Ciudad de México, abril 19, 2024 16:38
Junio 2020

Vecinos en cuarantena / La vuelta a la comunidad

Ningún futuro será posible sin esa comunidad de carne y hueso, presencial, real. Me niego a cualquier sustituto virtual que nos ofrezca mirarnos por una pantalla, porque defiendo que la comunidad es cercanía, contacto, cuerpo, sensibilidad, afecto, esa a la que podemos mirar a la cara y darle un saludo, un abrazo o un beso.

POR EMILIO MONTEMAYOR ANAYA

Es difícil imaginar la comunidad desde el encierro, la sociabilidad a la que estamos acostumbrados y dábamos por hecho, la que nos han dicho que no podremos recuperar, por lo menos no ahora, no pronto.

Hablo de comunidad no como la abstracción de los libros de sociología ni de las noticias periodísticas sino de la que estamos hechos en nuestra vida privada, nuestro entorno familiar, del círculo de amigos y de los compañeros de trabajo. De la comunidad que formamos parte cuando viajamos en metro, en bicicleta o en automóvil y compartimos el tráfico sofocante con muchos otros. Cuando salimos a la tienda de la esquina o al parque y nos cruzamos con los vecinos y viandantes de la colonia o el barrio. Cuando entramos a un mercado, un bar, un gimnasio o una cafetería y coincidimos por un par de horas con otros desconocidos que decidieron estar allí al mismo tiempo que nosotros. Conforme avanza y se extiende esta cuarentena, esa comunidad se vuelve un recuerdo que va desdibujándose hasta convertirse en algo parecido a una ficción.

Resistir un retiro en casa no sólo implica, en mi caso, tratar de seguir una rutina diaria que lo mismo echa mano de deberes que de placeres, desde qué ropa vestir que combine camisa con calcetines o poner la mesa para comer como si hubiera invitados, hasta reunirse virtualmente con amigos mientras las botellas de ginebra, esas sí reales, se van acumulando.

El trabajo en casa no es problema ni novedad, una cuestionable “ventaja” de ser frelancer. Pero soy consciente de que esas son crónicas desde el privilegio que de ninguna manera transforman nuestro encierro en una situación deseable ni gozosa. Sigue siendo encierro. Huele a encerrado. Y aunque seamos capaces de mantener nuestros cuerpos a resguardo la mente rehúye quedarse en casa, aunque tengamos entretenida con libros, series televisivas, películas, imágenes y noticias que circulan profusamente a través de la red. Mantiene siempre un instinto que se escabulle por la ventana y nos empuja a recordar nuestra vida afuera, que es una falacia que nuestro hogar sean estas cuatro paredes y que nuestra casa es, en realidad, la ciudad entera. ¿Cómo imaginamos ese regreso al espacio exterior?

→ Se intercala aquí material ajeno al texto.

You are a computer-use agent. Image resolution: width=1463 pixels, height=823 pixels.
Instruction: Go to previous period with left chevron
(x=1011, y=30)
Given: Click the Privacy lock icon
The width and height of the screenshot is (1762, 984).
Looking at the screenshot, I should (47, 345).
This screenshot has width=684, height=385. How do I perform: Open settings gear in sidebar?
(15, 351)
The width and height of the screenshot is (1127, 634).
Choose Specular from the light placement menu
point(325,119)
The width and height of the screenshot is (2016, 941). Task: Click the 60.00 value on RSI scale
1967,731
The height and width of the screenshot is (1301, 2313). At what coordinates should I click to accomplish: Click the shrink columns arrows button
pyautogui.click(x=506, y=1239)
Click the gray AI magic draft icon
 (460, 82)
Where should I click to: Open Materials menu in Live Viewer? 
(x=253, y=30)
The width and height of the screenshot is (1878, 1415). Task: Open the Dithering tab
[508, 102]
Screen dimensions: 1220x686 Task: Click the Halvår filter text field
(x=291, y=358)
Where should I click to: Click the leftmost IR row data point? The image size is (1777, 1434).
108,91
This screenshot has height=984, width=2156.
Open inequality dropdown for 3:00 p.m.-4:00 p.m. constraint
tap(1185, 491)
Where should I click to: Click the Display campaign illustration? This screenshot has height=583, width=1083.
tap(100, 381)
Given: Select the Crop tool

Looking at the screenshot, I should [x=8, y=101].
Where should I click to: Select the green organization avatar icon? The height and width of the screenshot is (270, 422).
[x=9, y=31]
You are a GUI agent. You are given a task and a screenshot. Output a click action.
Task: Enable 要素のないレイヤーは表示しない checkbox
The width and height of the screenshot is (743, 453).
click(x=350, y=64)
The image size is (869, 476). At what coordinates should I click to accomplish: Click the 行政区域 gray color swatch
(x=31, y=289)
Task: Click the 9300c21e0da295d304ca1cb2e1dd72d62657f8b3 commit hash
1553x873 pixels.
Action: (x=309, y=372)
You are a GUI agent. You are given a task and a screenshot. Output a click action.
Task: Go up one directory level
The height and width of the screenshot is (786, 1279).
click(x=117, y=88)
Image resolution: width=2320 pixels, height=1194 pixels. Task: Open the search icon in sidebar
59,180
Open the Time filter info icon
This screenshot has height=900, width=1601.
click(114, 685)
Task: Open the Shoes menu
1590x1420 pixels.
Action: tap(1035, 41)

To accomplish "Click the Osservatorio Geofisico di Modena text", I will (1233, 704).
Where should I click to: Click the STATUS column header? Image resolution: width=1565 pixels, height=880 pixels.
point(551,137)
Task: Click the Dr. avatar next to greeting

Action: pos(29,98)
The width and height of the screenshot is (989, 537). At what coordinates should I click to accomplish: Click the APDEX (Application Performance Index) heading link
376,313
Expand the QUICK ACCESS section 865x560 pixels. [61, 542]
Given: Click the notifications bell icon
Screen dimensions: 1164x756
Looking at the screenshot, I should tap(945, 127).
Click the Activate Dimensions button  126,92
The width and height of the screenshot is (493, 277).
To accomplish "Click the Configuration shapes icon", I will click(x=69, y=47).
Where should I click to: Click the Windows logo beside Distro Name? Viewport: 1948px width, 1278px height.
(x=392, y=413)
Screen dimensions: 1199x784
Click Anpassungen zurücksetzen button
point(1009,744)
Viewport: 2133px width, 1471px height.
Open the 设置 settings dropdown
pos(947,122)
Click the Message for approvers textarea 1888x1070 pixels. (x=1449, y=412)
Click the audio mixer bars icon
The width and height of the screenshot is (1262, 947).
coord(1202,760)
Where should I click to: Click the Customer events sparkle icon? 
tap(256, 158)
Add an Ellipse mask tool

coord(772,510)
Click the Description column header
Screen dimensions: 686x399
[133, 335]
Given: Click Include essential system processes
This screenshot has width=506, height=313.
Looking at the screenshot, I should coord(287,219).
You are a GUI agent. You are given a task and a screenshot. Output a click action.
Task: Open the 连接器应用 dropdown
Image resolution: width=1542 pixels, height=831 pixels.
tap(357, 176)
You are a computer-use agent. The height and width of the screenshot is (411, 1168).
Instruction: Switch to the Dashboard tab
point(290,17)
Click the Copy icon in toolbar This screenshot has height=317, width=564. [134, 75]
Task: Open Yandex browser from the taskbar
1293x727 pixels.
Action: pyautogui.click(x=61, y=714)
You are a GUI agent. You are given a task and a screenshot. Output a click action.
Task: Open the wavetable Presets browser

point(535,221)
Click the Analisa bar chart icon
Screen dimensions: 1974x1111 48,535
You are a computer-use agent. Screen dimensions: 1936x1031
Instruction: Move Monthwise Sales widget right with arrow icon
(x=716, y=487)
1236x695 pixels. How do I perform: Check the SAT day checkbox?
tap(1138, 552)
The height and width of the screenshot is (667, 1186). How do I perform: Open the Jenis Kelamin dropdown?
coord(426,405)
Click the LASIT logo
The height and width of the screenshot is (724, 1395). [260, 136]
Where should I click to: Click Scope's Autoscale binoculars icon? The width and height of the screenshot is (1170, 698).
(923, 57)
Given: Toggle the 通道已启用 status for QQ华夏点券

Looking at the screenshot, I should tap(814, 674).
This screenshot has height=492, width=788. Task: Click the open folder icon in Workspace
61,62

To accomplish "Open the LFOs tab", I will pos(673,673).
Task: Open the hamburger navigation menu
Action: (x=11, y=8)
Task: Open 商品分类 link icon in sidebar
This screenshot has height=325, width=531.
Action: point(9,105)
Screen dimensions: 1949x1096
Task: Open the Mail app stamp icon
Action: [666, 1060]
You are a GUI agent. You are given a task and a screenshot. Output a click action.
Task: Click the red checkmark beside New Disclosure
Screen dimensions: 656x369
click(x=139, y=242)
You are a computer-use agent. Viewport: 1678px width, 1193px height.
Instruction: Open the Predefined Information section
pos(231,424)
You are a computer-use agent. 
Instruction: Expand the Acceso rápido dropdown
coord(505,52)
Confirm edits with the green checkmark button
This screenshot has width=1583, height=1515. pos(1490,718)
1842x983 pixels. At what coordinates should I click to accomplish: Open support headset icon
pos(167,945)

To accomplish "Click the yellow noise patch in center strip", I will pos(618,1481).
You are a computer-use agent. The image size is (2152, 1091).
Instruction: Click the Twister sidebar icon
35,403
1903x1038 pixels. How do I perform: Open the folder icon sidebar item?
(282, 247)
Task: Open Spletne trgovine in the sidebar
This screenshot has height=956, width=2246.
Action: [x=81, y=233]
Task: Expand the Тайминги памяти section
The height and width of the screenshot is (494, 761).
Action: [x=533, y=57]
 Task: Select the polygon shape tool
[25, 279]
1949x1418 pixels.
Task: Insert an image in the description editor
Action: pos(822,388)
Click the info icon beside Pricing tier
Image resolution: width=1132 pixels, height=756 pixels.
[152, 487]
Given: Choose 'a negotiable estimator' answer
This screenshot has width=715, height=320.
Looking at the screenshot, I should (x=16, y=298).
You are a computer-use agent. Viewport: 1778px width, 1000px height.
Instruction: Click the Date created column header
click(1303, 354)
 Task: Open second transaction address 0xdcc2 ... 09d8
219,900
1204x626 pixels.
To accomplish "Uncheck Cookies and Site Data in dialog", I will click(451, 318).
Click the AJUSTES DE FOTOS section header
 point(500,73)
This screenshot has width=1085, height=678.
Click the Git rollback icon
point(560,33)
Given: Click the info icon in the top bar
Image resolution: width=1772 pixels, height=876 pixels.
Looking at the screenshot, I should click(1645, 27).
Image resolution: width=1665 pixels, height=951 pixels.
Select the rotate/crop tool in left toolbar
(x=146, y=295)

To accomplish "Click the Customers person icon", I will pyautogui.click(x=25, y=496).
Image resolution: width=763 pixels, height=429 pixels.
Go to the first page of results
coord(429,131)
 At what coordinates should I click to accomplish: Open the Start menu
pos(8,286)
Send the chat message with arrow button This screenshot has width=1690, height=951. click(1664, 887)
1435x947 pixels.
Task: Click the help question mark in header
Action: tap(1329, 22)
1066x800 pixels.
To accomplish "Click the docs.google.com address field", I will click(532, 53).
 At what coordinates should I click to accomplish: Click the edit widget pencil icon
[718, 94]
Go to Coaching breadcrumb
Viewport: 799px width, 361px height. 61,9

Mucha tinta ha corrido en este retiro aventurando futuros diferentes, desde quienes anhelan una relación menos invasiva con nuestro entorno hasta los que se regodean en una sociedad mucho más controlada donde la distancia se convertirá en norma; pero esas visiones comparten la misma convicción de que nuestro sistema de vida no puede seguir siendo como antes, bajo riesgo de que amenazas como estas se vuelvan cada vez más frecuentes.

Por mi parte, reconozco que no soy profeta ni fantaseo entre utopías humanistas ni credos revolucionarios. Pero, desde mi encierro privilegiado, solamente una convicción mantengo (o más probablemente, me mantiene): ningún futuro será posible sin esa comunidad de carne y hueso, presencial, real. Me niego a cualquier sustituto virtual que nos ofrezca mirarnos por una pantalla, porque defiendo que la comunidad es cercanía, contacto, cuerpo, sensibilidad, afecto, esa a la que podemos mirar a la cara y darle un saludo, un abrazo o un beso. Si no mantenemos eso, sino regresamos a eso, habrá desaparecido lo que nos hace humanos.